“No hay democracia sin burguesía”, sostenía Barrington Moore. Los comerciantes, productores y profesionales necesitan un Estado que brinde seguridad, que proteja la propiedad y los contratos y que facilite la infraestructura básica para las comunicaciones y otras necesidades. Pagan impuestos para eso y, al pagarlos, se interesan en el destino de su dinero, en la cosa pública. Para eso eligen representantes o se inscriben en partidos. Eso es la democracia.
Sostengo en mi último libro [1] que en el Perú se intentó implantar la democracia en el pasado sin que hubiese una clase media suficiente, una base social de ciudadanos plenos que la sustentara. Se extendieron derechos políticos antes que estuvieran maduros los derechos civiles (libertad, propiedad, contrato, justicia) y el mercado. Por eso la democracia no duraba nunca más de diez años y los partidos representaban solo a los sectores integrados, a las clases medias, profesionales y laborales del reducido sector moderno de la sociedad.
Pero sostengo allí también que esa condición está empezando a cambiar con la emergencia de una nueva clase media creciente de emprendedores, aunque todavía conformada mayoritariamente por ciudadanos no plenamente integrados en la medida en que siguen siendo informales. No pagan impuestos o no son conscientes de que el 18% del precio de muchos productos que adquieren, es un impuesto.
En una comunidad campesina el contrato social es comunal, endogámico. Las relaciones de parentesco o su modelo cultural suelen regir las relaciones económicas. El comunero contribuye con su trabajo o su dinero en las faenas comunales, en las rondas o en las fiestas. La ciudadanía es comunal, no nacional.
Algo de eso se proyecta cuando los migrantes vienen a la urbe. Contribuyen en sus asociaciones, en su club comunal, a su ronda vecinal, pero no al Estado, ni siquiera al gobierno local, donde el impuesto predial suele evadirse. Los emergentes “llegan” a un Estado ajeno, que ellos no formaron y que contiene obligaciones desmedidas, farragosas o arbitrarias, de las que hay que escapar. Pero hay cuando menos una escuela y una posta médica cerca, y hasta programas sociales. Quizá esos servicios y dádivas se vean como derechos naturales, sin conexión con las obligaciones correspondientes.

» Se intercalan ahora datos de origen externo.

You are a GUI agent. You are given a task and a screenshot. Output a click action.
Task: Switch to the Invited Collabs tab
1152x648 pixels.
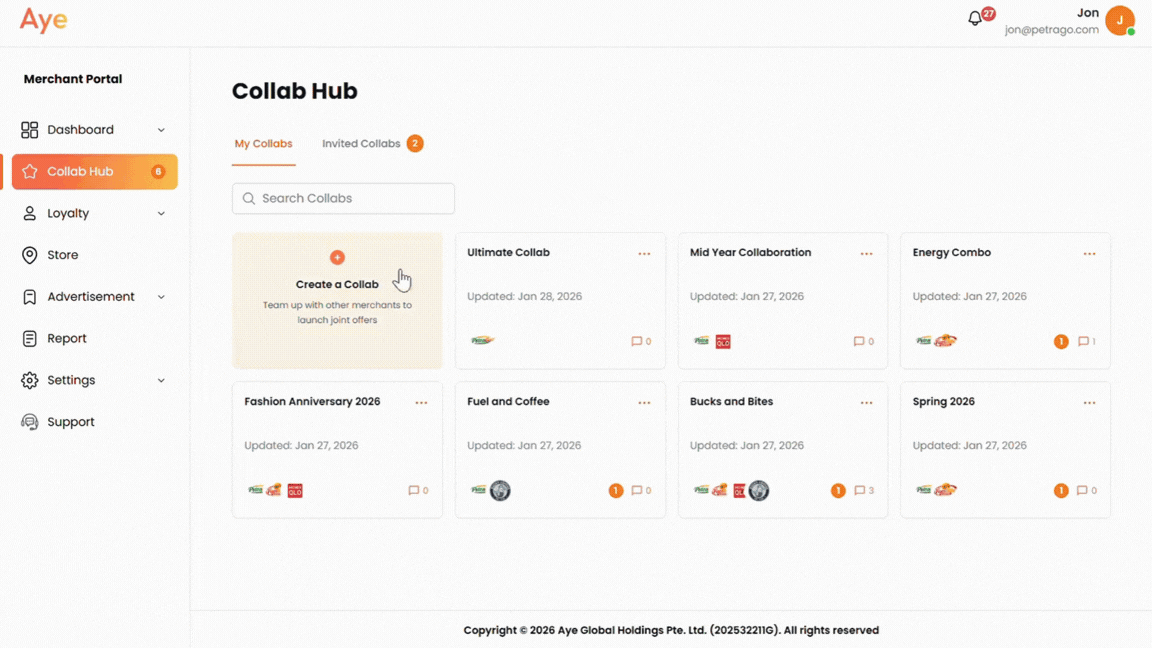[364, 143]
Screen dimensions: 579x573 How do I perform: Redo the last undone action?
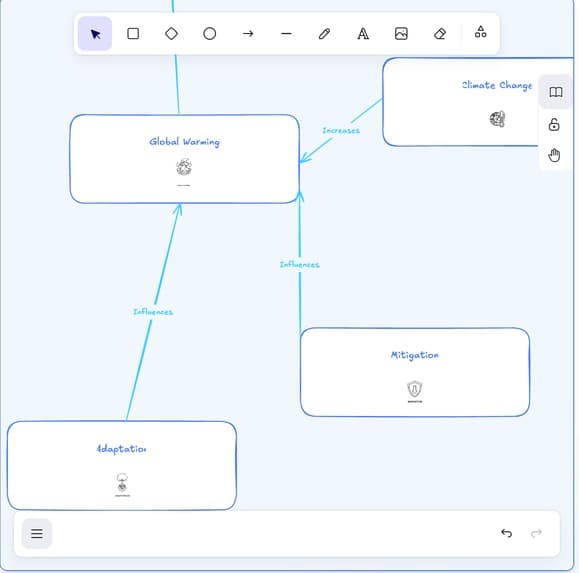pyautogui.click(x=536, y=533)
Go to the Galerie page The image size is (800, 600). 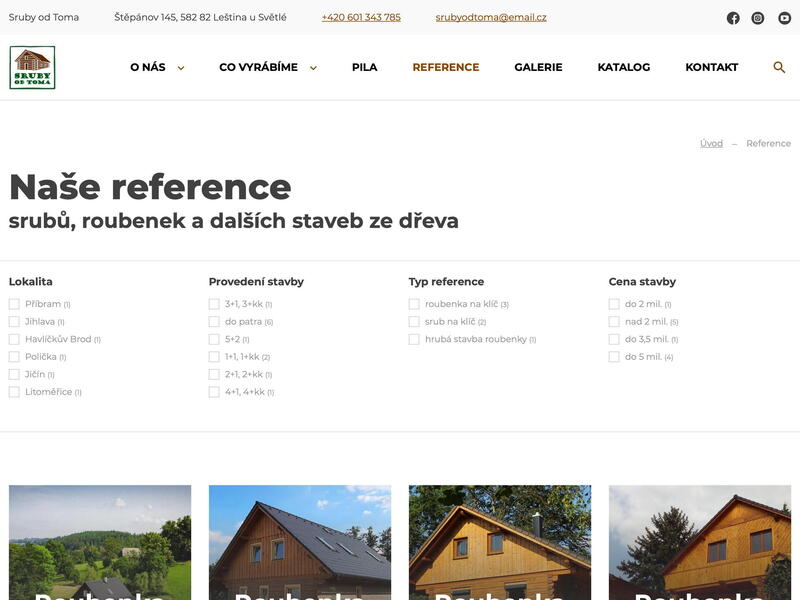[538, 67]
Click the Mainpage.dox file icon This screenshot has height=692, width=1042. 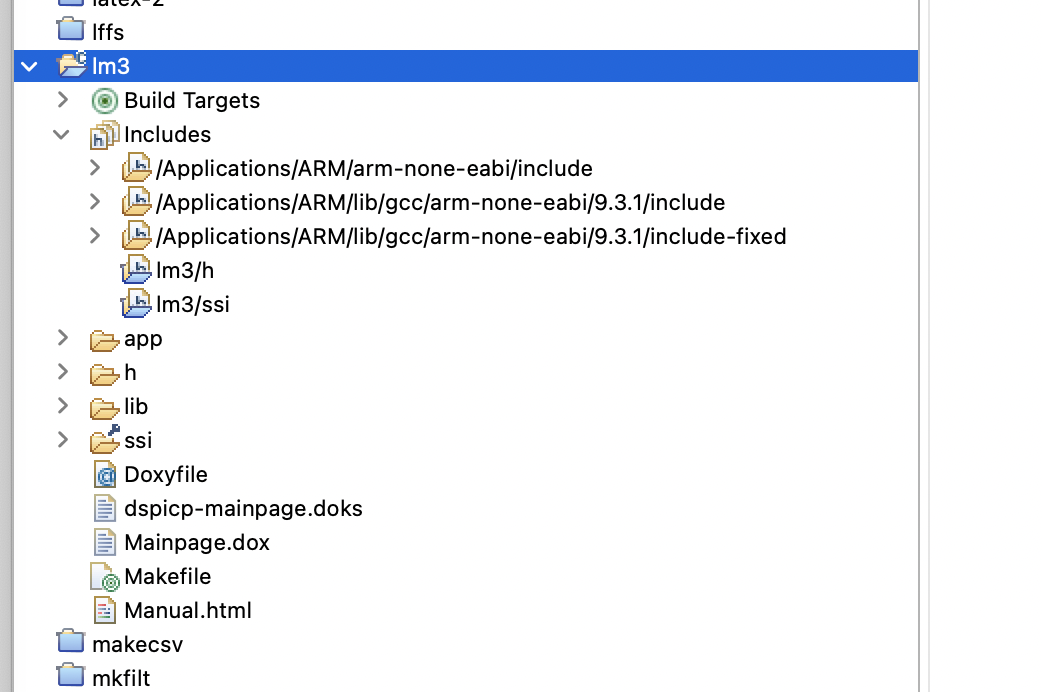[104, 543]
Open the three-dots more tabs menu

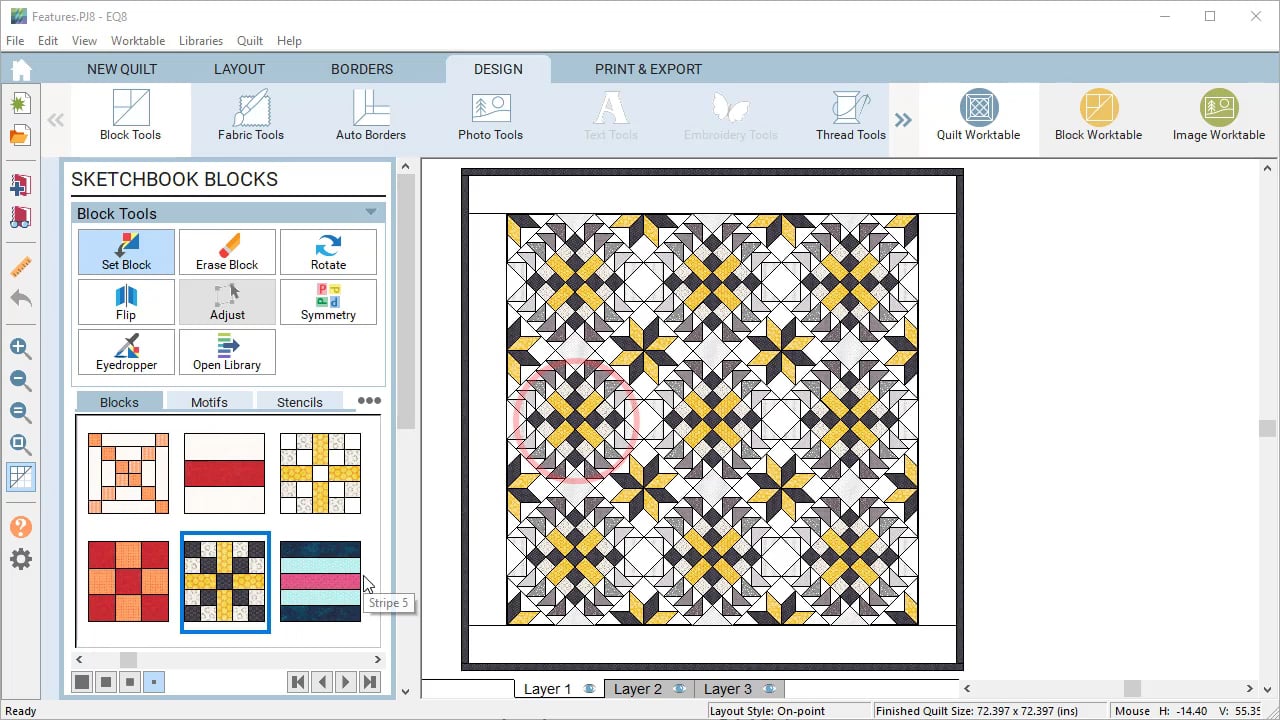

Además, a nadie le gusta pagar impuestos o que le descuenten del sueldo. La autoridad debe imponer y sancionar. Pero algunas autoridades actuan como si fueran dueñas de los recursos públicos, como si no fueran de todos. Es el neo patrimonialismo y su contrapartida el clientelismo, proyección al ámbito público de las relaciones familiares y amicales, que en un contexto moderno aparece ya como pura corrupción. El desprestigio consecuente del sistema político, agravado por las denuncias a ex presidentes y congresistas, refuerza la coartada para desentenderse de la suerte del bien común y de las obligaciones con la polis. Círculo vicioso.
El salto de la ciudadanía comunal a la nacional, de la sociedad de status a la de contrato, tiene que ser facilitado, no impedido con costos tributarios, laborales y burocráticos inabordables. La formalidad debe ser profundamente aligerada. El partido que lo pida ganará las elecciones.